When monitoring is shifted to the left, it means more sources to be analyzed and much more data in general. This data is often raw that hasn't had any cleanup/aggregations. Doing this without creating a bottleneck in the pipeline was a critical consideration for us. Spark offers a great help here, as it allows the launch of many auto-scaling clusters to work in parallel, ensuring the system's excellent overall throughput. Such flexibility was hard to achieve even with managed data warehouses.

Pipeline performance

Calculating metrics is compute-intensive. And monitoring requires a lot of them. Each attribute requires running numerous aggregations to understand various value distributions, completeness, mean frequency, values ranges, standard deviations, etc. This gets even more complicated when multivalued attributes are present, and the size gets to a terabyte and petabyte scale.

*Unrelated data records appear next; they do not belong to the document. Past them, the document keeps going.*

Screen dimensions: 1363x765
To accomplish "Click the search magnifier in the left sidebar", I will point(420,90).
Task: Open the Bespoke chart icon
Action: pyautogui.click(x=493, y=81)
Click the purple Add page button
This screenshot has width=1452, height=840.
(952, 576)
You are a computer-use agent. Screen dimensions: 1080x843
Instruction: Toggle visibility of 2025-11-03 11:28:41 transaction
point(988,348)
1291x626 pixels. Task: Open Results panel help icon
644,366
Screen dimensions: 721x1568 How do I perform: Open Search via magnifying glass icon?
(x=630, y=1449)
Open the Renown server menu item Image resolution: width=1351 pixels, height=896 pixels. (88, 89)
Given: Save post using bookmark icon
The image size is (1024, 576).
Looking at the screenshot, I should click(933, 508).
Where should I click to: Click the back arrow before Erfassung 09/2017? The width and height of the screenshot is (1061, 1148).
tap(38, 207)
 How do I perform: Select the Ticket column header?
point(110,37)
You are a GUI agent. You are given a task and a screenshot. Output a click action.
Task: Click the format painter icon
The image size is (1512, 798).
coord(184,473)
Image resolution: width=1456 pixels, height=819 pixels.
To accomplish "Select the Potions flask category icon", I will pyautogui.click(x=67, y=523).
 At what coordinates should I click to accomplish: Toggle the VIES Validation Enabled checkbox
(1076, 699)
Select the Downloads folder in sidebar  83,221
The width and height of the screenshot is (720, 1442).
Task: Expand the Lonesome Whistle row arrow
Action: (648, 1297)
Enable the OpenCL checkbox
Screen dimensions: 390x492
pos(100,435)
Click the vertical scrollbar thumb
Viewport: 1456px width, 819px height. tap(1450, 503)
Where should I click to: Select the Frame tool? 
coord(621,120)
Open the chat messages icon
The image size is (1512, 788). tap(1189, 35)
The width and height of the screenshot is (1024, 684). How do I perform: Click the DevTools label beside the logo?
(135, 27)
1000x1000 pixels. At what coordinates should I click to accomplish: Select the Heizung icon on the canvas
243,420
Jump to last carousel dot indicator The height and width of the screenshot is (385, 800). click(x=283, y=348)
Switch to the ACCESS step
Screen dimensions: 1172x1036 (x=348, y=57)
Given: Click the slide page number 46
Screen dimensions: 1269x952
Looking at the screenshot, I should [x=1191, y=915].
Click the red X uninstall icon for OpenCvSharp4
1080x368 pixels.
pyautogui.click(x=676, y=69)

Having hundreds of attributes and calculating dozens of metrics for every attribute will require thousands of queries(or jobs). Each analytical SQL engine has a significant overhead for every query due to planning, which can quickly get out of hand in real-life situations.

By having a deeper control over the execution flow with Spark, we can utilize a highly-optimized logic for very wide (a large number of attributes and metrics) datasets and avoid bottlenecks with the general-purpose SQL approach. Transforming data into a very long skinny (key-value) representation allows us to run with a constant number of analytics jobs and not be affected by many metrics, which comes very handy with an exploding number of custom metrics and attributes to monitor.

Deployment flexibility

We knew our clients needed deployment flexibility for data security.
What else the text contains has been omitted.